GOAL OF THE EXERCISE - From the line that includes "Bột rau câu Jelly hộp 12 gói (219, 2020)" to the closing line of the data, please transcribe every line exactly and add nothing.

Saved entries
◇ ◇ ◇

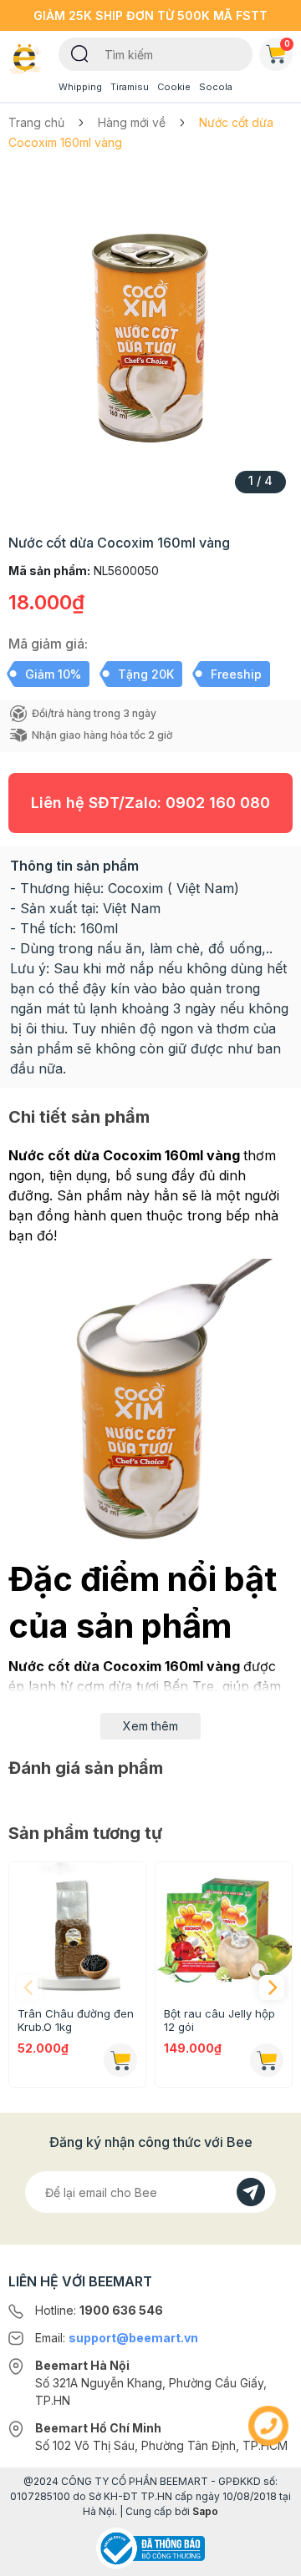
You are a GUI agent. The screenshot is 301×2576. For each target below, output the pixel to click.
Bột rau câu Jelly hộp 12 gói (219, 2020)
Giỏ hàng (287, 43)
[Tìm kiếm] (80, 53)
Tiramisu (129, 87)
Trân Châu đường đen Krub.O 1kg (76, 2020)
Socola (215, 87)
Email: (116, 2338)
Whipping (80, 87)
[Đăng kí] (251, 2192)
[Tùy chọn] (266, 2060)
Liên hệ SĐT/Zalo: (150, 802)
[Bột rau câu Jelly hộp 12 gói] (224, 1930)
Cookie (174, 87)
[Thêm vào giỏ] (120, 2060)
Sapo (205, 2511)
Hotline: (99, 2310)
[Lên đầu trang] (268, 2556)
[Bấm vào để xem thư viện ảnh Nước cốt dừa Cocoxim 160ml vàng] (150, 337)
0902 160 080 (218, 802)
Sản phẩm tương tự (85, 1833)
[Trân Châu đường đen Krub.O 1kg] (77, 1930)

◇ ◇ ◇

YOUR SOLUTION -
Bột rau câu Jelly hộp 12 gói (219, 2020)
Giỏ hàng (287, 43)
[Tìm kiếm] (80, 53)
Tiramisu (129, 87)
Trân Châu đường đen Krub.O 1kg (76, 2020)
Socola (215, 87)
Email: (116, 2338)
Whipping (80, 87)
[Đăng kí] (251, 2192)
[Tùy chọn] (266, 2060)
Liên hệ SĐT/Zalo: (150, 802)
[Bột rau câu Jelly hộp 12 gói] (224, 1930)
Cookie (174, 87)
[Thêm vào giỏ] (120, 2060)
Sapo (205, 2511)
Hotline: (99, 2310)
[Lên đầu trang] (268, 2556)
[Bấm vào để xem thư viện ảnh Nước cốt dừa Cocoxim 160ml vàng] (150, 337)
0902 160 080 (218, 802)
Sản phẩm tương tự (85, 1833)
[Trân Châu đường đen Krub.O 1kg] (77, 1930)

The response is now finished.